Top of Page excerpt

Visual Representation

VTube Studio — Live2D model display on desktop (macOS) and mobile (iOS/Android)
VTube Studio WebSocket API used to drive expressions from the AI pipeline
LVGL — simplified animated face on ESP32-S3-BOX-3 units
Live2D model: to be sourced/commissioned (nizima.com or booth.pm)

Room Presence (Smart Speaker Replacement)

ESP32-S3-BOX-3 units — one per room
Flashed with ESPHome
Acts as Wyoming Satellite (mic input → Mac Mini → TTS audio back)
LVGL display shows animated face + status info
Communicates over local WiFi

Infrastructure

Docker Desktop for Mac — containerises Home Assistant, Open WebUI, n8n, etc.
Tailscale — secure remote access to all services, no port forwarding
Authelia — 2FA authentication layer for exposed web UIs
Portainer — Docker container management UI
Uptime Kuma — service health monitoring and mobile alerts
Gitea — self-hosted Git server for all project code and configs
code-server — browser-based VS Code for remote development

Voice Pipeline (End-to-End)

Bottom of Page excerpt
Top of Record excerpts

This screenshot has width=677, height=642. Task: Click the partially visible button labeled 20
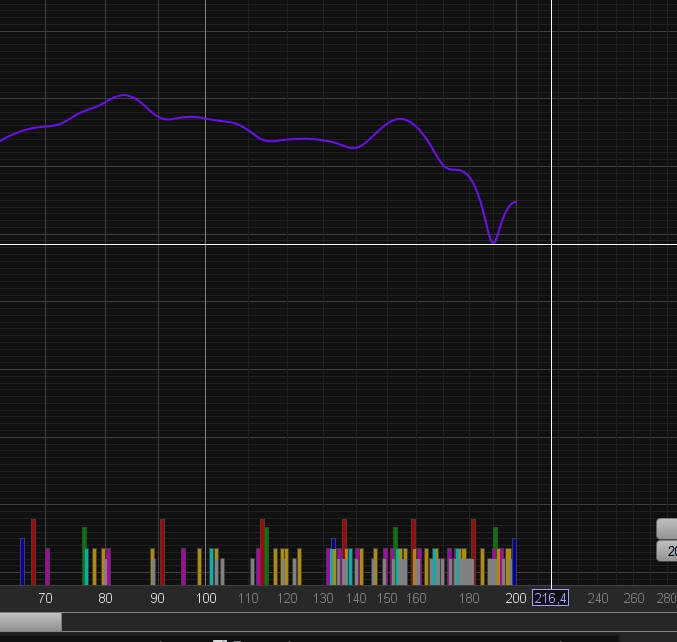click(668, 551)
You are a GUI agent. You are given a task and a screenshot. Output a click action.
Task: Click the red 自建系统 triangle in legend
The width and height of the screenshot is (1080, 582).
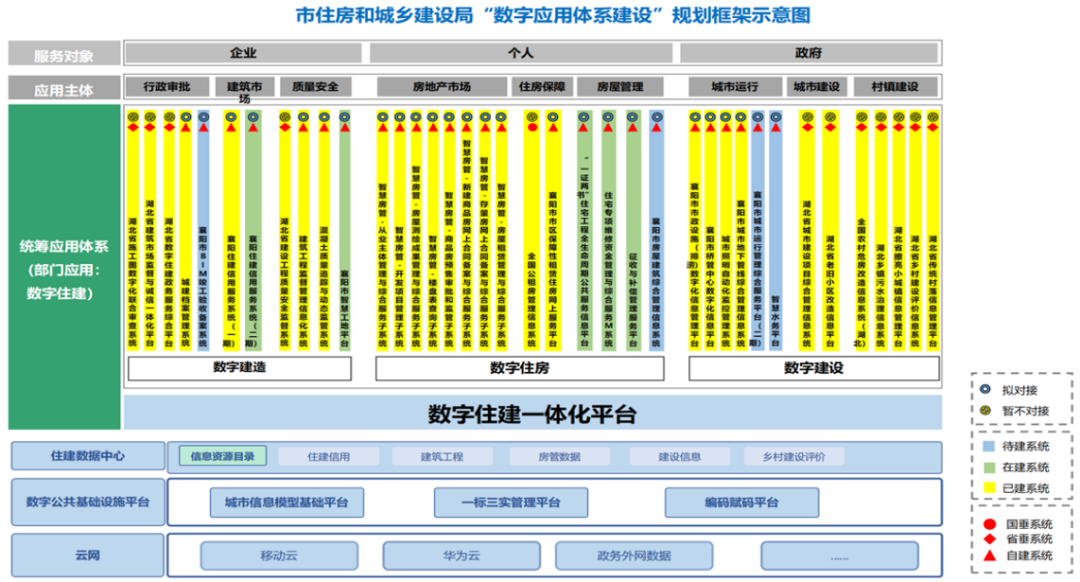click(x=990, y=555)
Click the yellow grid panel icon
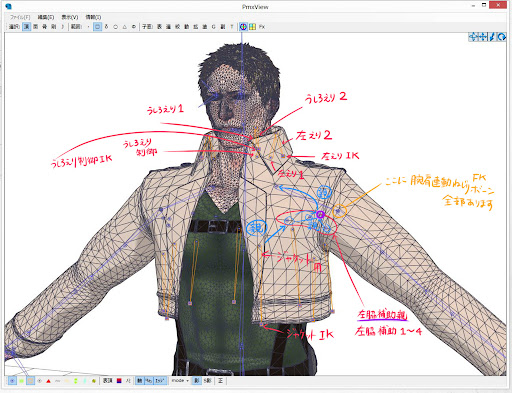This screenshot has width=512, height=393. [x=252, y=27]
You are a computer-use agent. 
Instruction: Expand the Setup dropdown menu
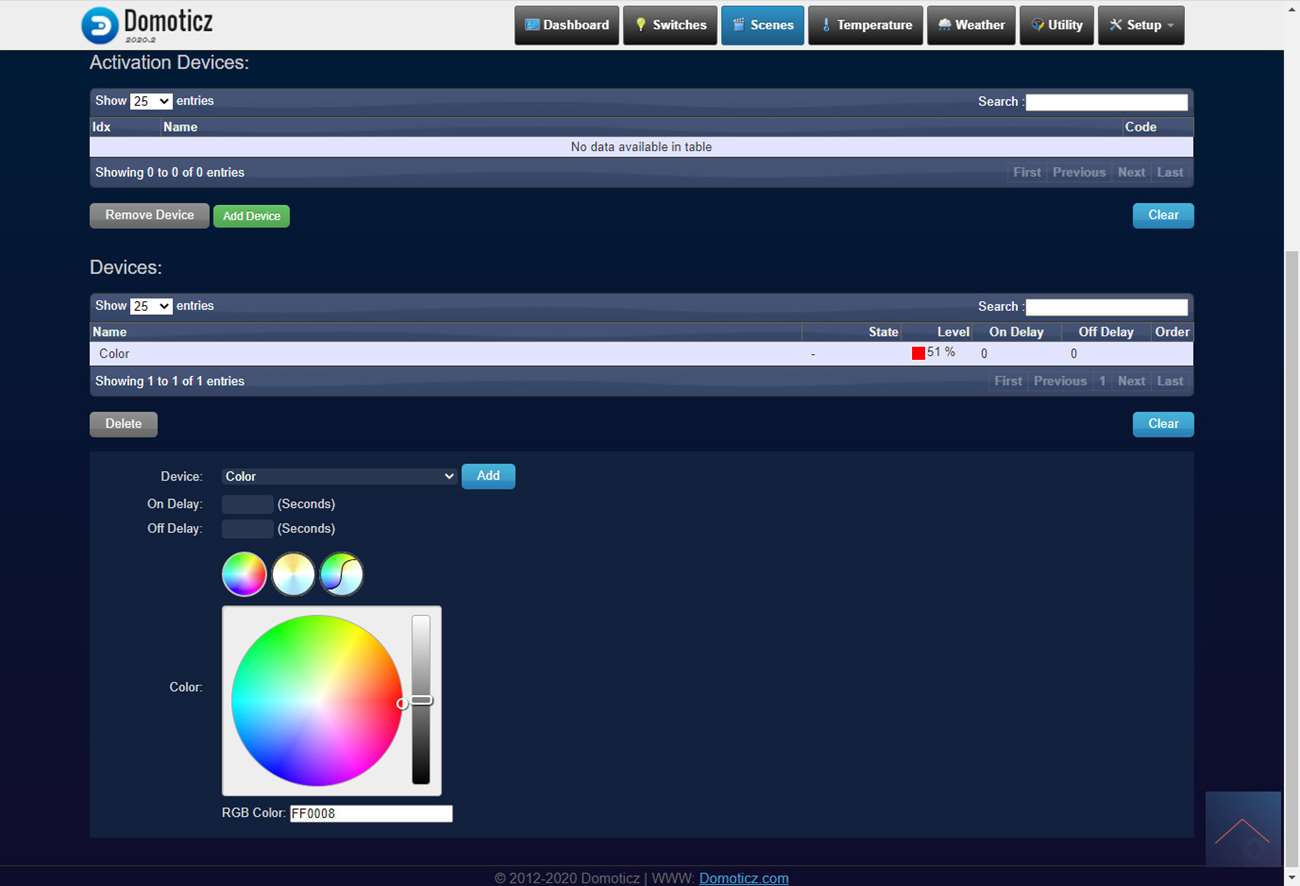coord(1141,25)
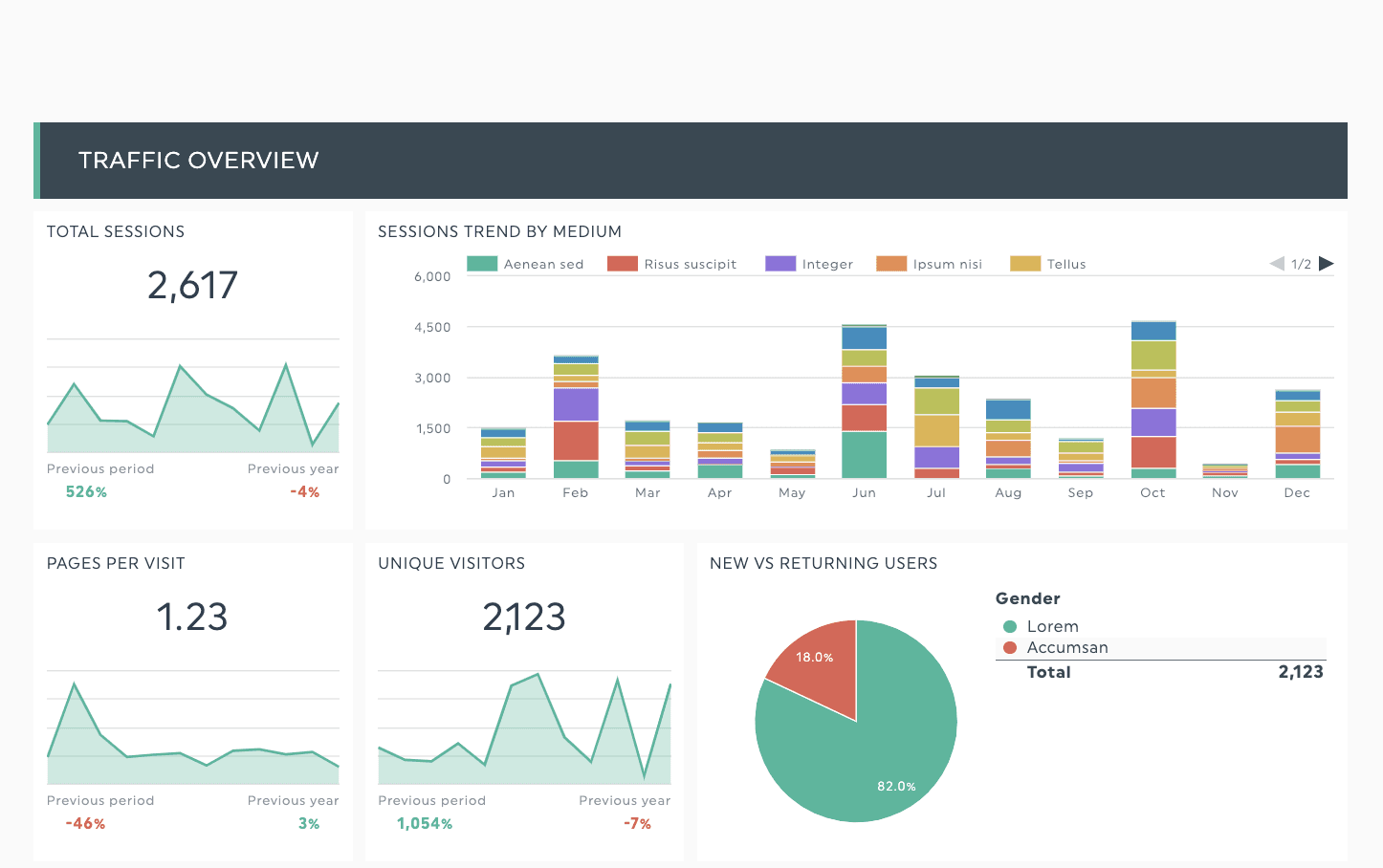Viewport: 1383px width, 868px height.
Task: Select the SESSIONS TREND BY MEDIUM title
Action: tap(499, 231)
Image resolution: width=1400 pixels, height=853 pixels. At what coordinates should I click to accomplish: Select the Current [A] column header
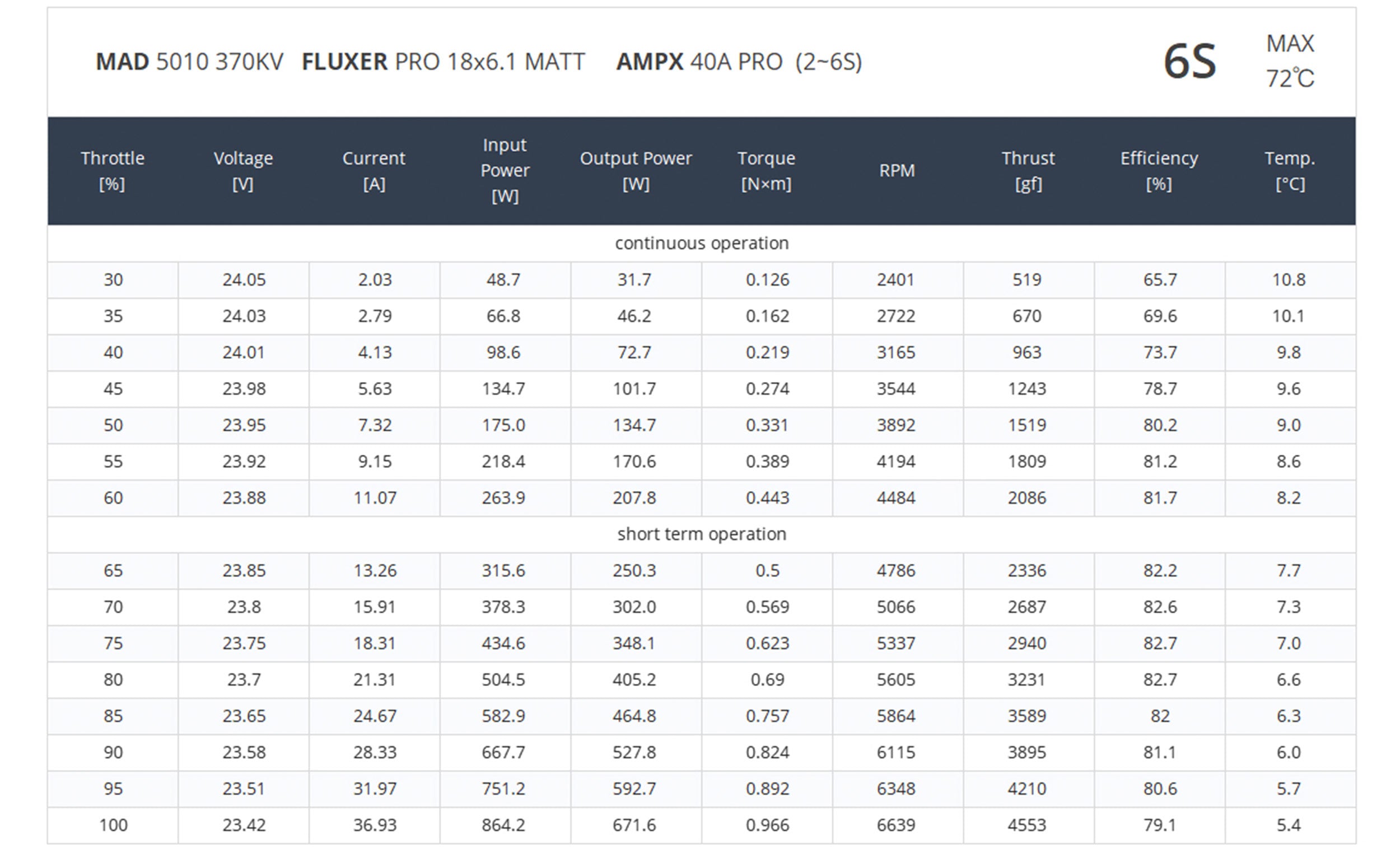(x=374, y=170)
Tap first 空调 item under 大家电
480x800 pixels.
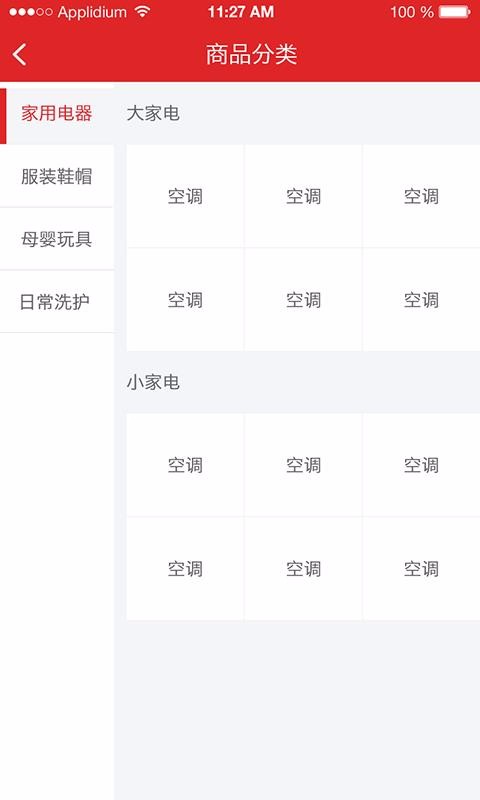185,196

Bottom of Record excerpts

=== Exercise A ===
Repeat the part of the setup excerpt starting with "Visual Representation" and going on through "(nizima.com or booth.pm)".
=== Exercise B ===
In the setup excerpt, what does Tailscale provide?
You can set the rows aside, since nothing here depends on them.

=== Exercise response A ===
Visual Representation

VTube Studio — Live2D model display on desktop (macOS) and mobile (iOS/Android)
VTube Studio WebSocket API used to drive expressions from the AI pipeline
LVGL — simplified animated face on ESP32-S3-BOX-3 units
Live2D model: to be sourced/commissioned (nizima.com or booth.pm)

=== Exercise response B ===
Secure remote access to all services, with no port forwarding.